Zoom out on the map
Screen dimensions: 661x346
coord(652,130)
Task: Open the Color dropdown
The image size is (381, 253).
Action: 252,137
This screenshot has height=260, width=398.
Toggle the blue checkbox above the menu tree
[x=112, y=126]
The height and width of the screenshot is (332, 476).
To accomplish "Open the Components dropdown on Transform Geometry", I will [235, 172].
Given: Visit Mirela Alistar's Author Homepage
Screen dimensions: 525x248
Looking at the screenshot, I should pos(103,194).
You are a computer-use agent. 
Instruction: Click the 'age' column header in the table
· · · · · · ·
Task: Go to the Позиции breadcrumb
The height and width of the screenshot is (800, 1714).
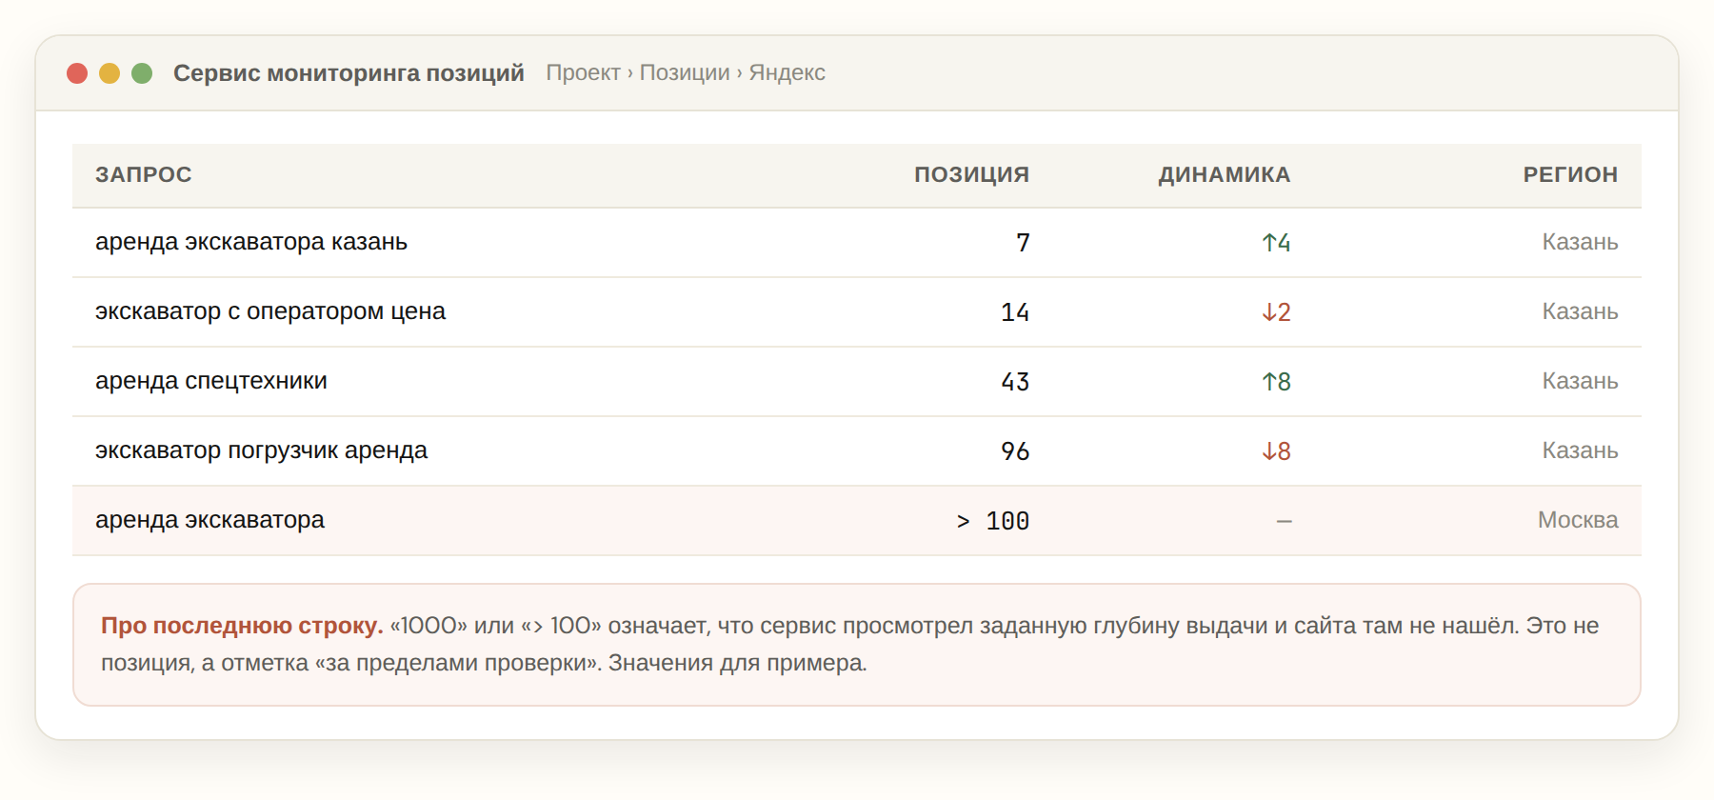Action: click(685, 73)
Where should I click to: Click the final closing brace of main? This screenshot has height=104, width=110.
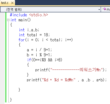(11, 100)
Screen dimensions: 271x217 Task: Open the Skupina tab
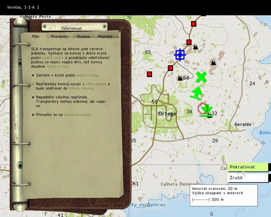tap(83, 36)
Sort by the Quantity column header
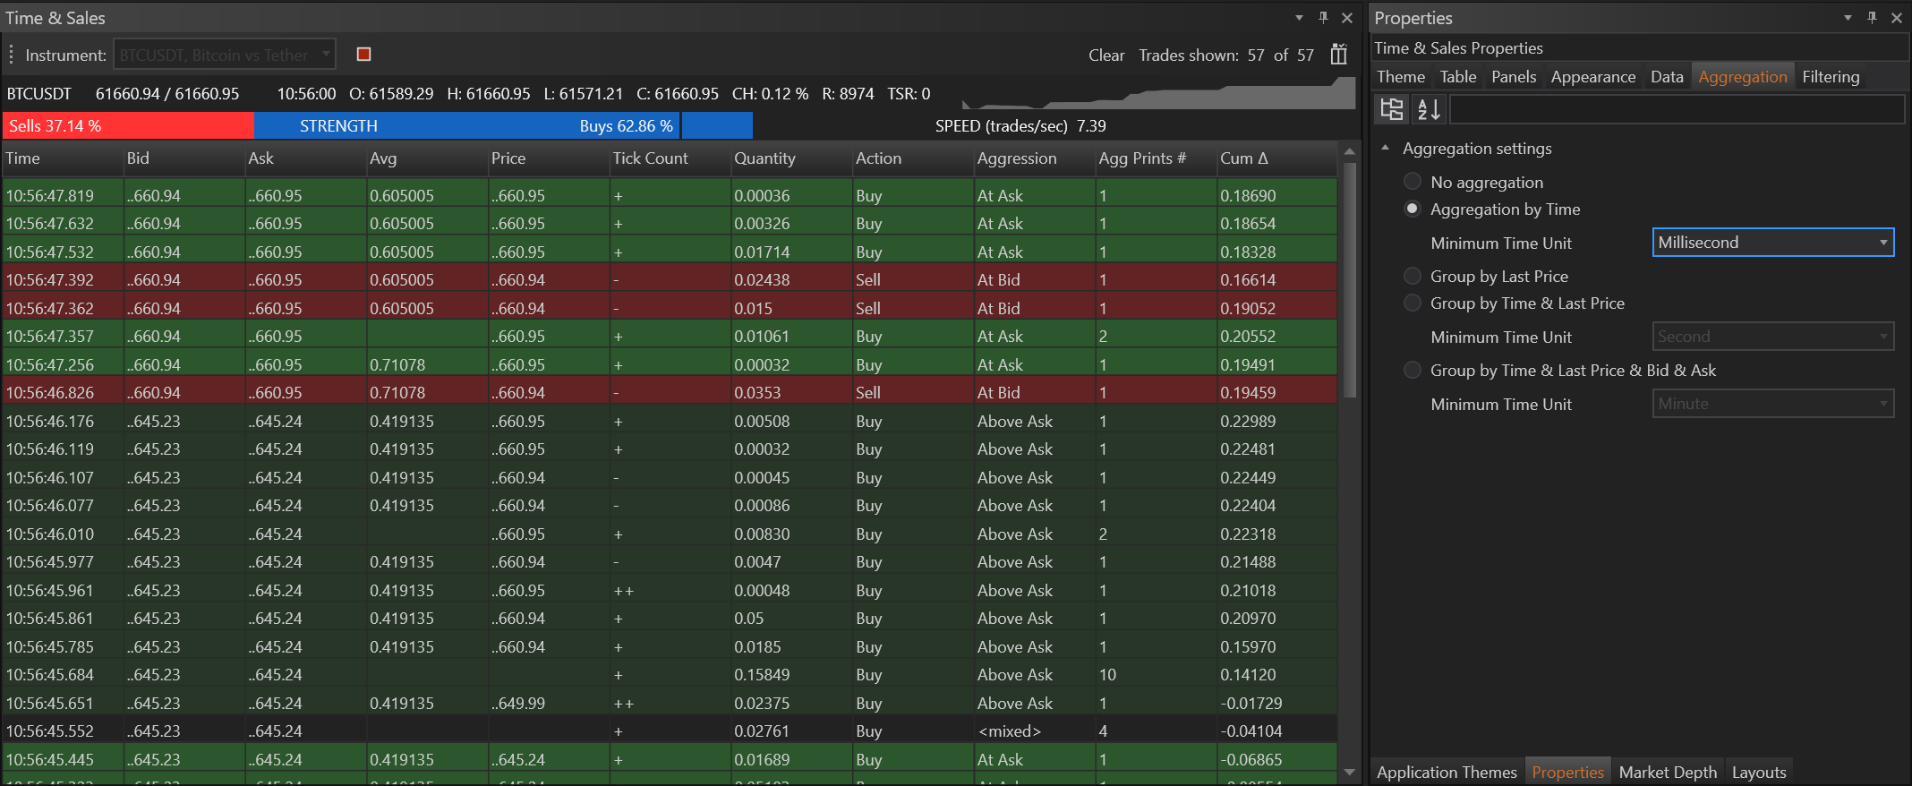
· · · · · · ·
■ Task statement ■
Write down again, exactly as given, only the lines above that fall from the line with "Task: Open the Color dropdown" to the line with "Instruction: Click the", inclusive.

■ Reply to the exercise ■
Task: Open the Color dropdown
The image size is (381, 253).
Action: 252,137
This screenshot has height=260, width=398.
Toggle the blue checkbox above the menu tree
[x=112, y=126]
The height and width of the screenshot is (332, 476).
To accomplish "Open the Components dropdown on Transform Geometry", I will [235, 172].
Given: Visit Mirela Alistar's Author Homepage
Screen dimensions: 525x248
Looking at the screenshot, I should pos(103,194).
You are a computer-use agent. 
Instruction: Click the 'age' column header in the table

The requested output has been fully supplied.